--- TASK INPUTS ---

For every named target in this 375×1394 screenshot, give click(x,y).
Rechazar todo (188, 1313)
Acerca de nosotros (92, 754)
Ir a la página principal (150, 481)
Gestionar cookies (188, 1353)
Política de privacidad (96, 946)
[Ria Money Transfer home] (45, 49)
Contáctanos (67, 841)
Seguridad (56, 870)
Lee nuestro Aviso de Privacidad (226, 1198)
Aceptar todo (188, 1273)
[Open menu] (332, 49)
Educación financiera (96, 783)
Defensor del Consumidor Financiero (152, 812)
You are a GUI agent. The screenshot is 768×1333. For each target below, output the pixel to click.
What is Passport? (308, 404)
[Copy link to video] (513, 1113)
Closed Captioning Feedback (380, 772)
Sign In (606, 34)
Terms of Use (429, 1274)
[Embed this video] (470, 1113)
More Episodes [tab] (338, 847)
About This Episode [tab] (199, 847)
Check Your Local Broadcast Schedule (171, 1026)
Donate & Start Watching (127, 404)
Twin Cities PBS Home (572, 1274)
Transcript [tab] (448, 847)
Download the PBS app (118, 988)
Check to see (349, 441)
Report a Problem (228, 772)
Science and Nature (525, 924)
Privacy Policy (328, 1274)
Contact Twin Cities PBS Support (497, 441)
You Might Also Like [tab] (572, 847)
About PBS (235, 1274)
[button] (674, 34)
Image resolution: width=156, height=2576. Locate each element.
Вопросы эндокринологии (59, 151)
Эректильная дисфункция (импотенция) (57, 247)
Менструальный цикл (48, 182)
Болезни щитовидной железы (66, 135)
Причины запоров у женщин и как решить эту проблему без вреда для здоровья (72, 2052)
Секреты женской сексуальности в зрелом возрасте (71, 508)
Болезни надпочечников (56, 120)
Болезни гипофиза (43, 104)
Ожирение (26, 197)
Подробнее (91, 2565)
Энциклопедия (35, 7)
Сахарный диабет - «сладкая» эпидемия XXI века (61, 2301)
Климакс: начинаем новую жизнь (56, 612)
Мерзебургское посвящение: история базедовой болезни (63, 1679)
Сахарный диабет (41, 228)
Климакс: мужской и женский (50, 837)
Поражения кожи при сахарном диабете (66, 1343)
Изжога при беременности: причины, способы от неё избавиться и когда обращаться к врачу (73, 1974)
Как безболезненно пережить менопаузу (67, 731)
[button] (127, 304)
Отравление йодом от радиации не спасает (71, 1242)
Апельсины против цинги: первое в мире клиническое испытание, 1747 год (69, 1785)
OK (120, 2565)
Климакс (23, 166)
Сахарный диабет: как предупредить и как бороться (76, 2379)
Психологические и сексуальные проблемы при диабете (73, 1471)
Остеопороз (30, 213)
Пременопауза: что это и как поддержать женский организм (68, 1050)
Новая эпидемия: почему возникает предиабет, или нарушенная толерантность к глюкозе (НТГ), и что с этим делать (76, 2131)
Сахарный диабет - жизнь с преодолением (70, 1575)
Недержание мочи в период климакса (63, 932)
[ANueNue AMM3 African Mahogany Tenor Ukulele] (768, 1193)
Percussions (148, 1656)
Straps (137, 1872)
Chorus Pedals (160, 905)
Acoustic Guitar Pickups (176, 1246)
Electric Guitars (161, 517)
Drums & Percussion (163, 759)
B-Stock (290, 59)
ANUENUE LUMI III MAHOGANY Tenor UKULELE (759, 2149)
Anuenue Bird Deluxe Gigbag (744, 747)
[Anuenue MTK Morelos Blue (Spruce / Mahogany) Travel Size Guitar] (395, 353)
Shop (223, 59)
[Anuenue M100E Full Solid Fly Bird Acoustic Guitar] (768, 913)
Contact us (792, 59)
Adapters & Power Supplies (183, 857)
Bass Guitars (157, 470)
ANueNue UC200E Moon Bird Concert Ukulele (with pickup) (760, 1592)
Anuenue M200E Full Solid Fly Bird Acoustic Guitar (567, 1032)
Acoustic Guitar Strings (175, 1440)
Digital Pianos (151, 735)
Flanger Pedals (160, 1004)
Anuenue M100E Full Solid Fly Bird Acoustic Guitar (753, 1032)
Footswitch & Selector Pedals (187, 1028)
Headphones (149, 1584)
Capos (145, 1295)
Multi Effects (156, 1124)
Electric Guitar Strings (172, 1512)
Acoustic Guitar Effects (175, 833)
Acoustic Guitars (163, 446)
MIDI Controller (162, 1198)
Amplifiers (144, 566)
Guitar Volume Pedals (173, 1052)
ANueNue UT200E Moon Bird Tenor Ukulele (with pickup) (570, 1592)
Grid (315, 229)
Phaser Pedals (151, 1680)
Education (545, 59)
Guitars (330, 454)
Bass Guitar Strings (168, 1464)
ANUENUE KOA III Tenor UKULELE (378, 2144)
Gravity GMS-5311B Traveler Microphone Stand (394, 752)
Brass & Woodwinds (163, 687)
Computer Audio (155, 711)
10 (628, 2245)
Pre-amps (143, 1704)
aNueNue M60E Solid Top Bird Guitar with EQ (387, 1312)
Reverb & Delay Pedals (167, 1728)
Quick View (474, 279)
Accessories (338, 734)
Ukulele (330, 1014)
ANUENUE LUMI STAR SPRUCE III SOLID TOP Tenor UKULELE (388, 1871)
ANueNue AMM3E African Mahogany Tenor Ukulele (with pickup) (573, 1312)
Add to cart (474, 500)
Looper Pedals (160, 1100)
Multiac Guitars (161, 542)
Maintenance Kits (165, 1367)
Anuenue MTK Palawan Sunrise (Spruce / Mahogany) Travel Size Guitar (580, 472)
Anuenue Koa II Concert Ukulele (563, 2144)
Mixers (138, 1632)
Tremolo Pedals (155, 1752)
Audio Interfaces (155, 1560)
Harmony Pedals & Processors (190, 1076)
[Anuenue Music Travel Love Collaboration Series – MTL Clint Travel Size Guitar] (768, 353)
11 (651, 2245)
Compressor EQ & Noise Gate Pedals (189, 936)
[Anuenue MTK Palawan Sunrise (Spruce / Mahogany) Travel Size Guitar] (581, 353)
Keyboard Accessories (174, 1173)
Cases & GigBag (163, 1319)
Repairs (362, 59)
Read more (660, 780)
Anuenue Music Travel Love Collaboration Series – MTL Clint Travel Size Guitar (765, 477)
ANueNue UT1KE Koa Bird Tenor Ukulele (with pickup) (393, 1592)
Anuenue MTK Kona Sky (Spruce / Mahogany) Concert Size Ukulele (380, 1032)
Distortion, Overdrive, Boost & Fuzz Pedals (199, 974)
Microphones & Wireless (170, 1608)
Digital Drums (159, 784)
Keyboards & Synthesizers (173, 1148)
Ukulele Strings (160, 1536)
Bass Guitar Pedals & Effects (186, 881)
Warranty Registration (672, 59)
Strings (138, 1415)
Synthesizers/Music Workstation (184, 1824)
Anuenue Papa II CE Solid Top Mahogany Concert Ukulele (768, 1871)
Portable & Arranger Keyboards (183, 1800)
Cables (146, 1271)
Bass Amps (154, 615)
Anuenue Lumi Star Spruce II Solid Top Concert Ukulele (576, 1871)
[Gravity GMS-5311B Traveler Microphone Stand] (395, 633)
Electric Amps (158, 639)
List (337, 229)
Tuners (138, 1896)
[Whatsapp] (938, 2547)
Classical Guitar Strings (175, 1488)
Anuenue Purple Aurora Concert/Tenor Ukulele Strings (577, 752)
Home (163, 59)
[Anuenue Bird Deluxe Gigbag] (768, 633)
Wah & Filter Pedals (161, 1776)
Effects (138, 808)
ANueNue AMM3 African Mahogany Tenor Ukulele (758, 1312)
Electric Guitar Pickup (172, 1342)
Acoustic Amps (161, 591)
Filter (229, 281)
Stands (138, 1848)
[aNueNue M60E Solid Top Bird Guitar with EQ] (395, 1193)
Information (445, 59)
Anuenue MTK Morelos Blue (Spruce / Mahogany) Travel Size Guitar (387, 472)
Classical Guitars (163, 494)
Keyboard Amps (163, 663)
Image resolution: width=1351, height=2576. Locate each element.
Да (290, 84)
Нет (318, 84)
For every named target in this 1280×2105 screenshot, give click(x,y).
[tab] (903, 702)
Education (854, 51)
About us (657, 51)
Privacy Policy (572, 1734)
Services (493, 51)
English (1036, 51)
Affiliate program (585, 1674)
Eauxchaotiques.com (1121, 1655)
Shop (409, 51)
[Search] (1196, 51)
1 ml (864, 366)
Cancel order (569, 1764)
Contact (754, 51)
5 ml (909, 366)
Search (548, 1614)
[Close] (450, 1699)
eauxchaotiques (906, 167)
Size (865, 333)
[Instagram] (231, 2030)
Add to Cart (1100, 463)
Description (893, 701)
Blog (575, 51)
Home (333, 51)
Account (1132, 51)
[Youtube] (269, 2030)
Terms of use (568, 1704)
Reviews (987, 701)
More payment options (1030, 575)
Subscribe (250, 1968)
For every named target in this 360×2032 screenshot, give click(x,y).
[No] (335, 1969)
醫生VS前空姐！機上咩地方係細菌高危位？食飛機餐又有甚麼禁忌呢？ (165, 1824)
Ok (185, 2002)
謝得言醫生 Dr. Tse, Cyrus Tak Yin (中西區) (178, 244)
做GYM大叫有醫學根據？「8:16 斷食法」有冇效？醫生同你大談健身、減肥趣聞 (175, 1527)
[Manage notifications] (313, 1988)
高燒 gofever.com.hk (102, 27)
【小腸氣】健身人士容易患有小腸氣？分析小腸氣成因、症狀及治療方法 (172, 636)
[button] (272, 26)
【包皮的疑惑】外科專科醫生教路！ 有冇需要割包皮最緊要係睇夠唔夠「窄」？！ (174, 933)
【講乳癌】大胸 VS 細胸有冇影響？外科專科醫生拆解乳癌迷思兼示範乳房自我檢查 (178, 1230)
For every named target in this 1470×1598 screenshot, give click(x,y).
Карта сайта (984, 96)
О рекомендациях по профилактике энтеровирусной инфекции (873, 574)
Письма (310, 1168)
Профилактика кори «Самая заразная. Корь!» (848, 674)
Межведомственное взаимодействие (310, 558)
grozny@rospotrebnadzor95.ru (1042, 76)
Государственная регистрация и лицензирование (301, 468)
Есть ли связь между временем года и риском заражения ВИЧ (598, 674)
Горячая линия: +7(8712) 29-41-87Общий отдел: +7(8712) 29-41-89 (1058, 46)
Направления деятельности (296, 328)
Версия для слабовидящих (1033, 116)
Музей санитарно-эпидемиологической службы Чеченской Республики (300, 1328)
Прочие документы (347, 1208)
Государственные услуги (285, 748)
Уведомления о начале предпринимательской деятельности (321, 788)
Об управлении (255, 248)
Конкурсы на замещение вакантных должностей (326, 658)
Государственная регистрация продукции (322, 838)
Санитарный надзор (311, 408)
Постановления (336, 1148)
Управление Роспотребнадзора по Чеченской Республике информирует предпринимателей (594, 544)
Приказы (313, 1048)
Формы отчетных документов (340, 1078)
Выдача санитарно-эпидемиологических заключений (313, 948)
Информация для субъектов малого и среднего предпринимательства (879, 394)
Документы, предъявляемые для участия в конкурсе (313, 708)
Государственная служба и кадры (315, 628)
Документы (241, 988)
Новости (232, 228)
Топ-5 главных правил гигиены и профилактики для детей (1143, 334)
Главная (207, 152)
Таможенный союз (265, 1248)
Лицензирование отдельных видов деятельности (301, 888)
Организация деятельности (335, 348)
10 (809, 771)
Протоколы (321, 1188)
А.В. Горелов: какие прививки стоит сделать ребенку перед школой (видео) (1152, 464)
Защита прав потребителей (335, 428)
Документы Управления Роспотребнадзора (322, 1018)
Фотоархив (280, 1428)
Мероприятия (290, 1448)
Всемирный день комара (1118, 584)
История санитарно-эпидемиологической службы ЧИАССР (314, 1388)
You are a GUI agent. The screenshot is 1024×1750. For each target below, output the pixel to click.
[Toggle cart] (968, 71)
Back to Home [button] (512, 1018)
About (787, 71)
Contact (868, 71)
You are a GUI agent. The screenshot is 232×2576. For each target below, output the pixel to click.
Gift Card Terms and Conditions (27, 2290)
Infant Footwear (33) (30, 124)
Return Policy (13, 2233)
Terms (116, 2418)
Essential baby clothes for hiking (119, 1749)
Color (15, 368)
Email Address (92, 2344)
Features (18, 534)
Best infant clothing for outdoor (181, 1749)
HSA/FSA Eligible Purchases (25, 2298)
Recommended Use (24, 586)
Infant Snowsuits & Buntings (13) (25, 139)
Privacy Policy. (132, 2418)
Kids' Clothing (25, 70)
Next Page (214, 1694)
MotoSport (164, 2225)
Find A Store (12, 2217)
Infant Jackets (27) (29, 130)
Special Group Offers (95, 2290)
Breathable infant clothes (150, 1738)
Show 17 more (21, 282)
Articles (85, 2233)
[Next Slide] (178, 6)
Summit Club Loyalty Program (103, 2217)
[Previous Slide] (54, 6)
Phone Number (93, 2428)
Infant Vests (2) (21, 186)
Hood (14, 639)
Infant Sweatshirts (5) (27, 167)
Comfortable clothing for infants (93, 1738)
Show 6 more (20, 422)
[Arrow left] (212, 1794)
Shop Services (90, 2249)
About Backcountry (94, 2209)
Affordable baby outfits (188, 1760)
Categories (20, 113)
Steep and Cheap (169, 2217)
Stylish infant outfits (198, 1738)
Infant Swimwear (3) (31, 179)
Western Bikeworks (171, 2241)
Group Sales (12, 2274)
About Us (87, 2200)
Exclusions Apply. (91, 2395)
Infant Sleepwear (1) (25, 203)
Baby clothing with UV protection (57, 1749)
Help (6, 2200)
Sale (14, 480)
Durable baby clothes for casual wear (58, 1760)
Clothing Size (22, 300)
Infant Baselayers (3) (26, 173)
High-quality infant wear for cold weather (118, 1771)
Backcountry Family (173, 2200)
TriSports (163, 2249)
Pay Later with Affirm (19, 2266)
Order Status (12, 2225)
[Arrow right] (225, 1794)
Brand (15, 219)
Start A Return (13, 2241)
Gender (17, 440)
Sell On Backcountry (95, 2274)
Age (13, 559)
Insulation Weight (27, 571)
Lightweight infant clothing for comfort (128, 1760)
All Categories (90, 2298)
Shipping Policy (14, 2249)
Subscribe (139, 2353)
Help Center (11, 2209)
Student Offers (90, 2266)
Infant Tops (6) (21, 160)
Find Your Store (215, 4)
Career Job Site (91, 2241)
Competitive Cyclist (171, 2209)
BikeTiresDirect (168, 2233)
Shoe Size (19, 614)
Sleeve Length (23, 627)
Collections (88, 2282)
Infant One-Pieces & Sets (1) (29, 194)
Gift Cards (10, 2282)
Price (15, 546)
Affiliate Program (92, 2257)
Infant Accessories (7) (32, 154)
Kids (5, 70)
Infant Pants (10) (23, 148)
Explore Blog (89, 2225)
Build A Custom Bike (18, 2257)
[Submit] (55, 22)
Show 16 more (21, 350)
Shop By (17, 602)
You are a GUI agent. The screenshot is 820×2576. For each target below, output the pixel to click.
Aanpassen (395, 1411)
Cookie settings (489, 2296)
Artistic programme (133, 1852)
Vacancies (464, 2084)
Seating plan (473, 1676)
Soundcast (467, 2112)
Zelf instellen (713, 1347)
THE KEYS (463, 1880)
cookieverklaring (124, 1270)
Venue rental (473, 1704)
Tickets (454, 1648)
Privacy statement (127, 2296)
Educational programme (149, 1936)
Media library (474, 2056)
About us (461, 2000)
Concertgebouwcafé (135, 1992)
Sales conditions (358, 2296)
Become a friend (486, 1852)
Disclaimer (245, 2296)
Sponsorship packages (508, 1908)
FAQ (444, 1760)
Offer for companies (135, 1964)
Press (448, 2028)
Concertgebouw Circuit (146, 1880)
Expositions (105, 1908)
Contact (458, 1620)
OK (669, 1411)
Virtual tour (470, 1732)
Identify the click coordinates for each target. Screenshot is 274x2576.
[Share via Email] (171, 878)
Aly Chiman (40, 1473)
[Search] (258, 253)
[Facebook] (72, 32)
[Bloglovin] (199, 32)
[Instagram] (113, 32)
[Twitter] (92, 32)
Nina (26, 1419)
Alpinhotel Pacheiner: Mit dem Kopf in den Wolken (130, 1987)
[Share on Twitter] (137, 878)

---

▶ [DIRECTIONS]:
All lines from the opening of the records through the line where "Изжога при беременности: причины, способы" occurs are to be output verbatim. No other line belongs in the answer.

▶ [RESULT BELOW]:
For every named target in this 375×1394 screenshot, give click(x,y).
Rechazar todo (188, 1313)
Acerca de nosotros (92, 754)
Ir a la página principal (150, 481)
Gestionar cookies (188, 1353)
Política de privacidad (96, 946)
[Ria Money Transfer home] (45, 49)
Contáctanos (67, 841)
Seguridad (56, 870)
Lee nuestro Aviso de Privacidad (226, 1198)
Aceptar todo (188, 1273)
[Open menu] (332, 49)
Educación financiera (96, 783)
Defensor del Consumidor Financiero (152, 812)
You are a GUI agent. The screenshot is 768×1333. For each target below, output the pixel to click.
What is Passport? (308, 404)
[Copy link to video] (513, 1113)
Closed Captioning Feedback (380, 772)
Sign In (606, 34)
Terms of Use (429, 1274)
[Embed this video] (470, 1113)
More Episodes [tab] (338, 847)
About This Episode [tab] (199, 847)
Check Your Local Broadcast Schedule (171, 1026)
Donate & Start Watching (127, 404)
Twin Cities PBS Home (572, 1274)
Transcript [tab] (448, 847)
Download the PBS app (118, 988)
Check to see (349, 441)
Report a Problem (228, 772)
Science and Nature (525, 924)
Privacy Policy (328, 1274)
Contact Twin Cities PBS Support (497, 441)
You Might Also Like [tab] (572, 847)
About PBS (235, 1274)
[button] (674, 34)
Image resolution: width=156, height=2576. Locate each element.
Вопросы эндокринологии (59, 151)
Эректильная дисфункция (импотенция) (57, 247)
Менструальный цикл (48, 182)
Болезни щитовидной железы (66, 135)
Причины запоров у женщин и как решить эту проблему без вреда для здоровья (72, 2052)
Секреты женской сексуальности в зрелом возрасте (71, 508)
Болезни надпочечников (56, 120)
Болезни гипофиза (43, 104)
Ожирение (26, 197)
Подробнее (91, 2565)
Энциклопедия (35, 7)
Сахарный диабет - «сладкая» эпидемия XXI века (61, 2301)
Климакс: начинаем новую жизнь (56, 612)
Мерзебургское посвящение: история базедовой болезни (63, 1679)
Сахарный диабет (41, 228)
Климакс: мужской и женский (50, 837)
Поражения кожи при сахарном диабете (66, 1343)
Изжога при беременности: причины, способы от неё избавиться и когда обращаться к врачу (73, 1974)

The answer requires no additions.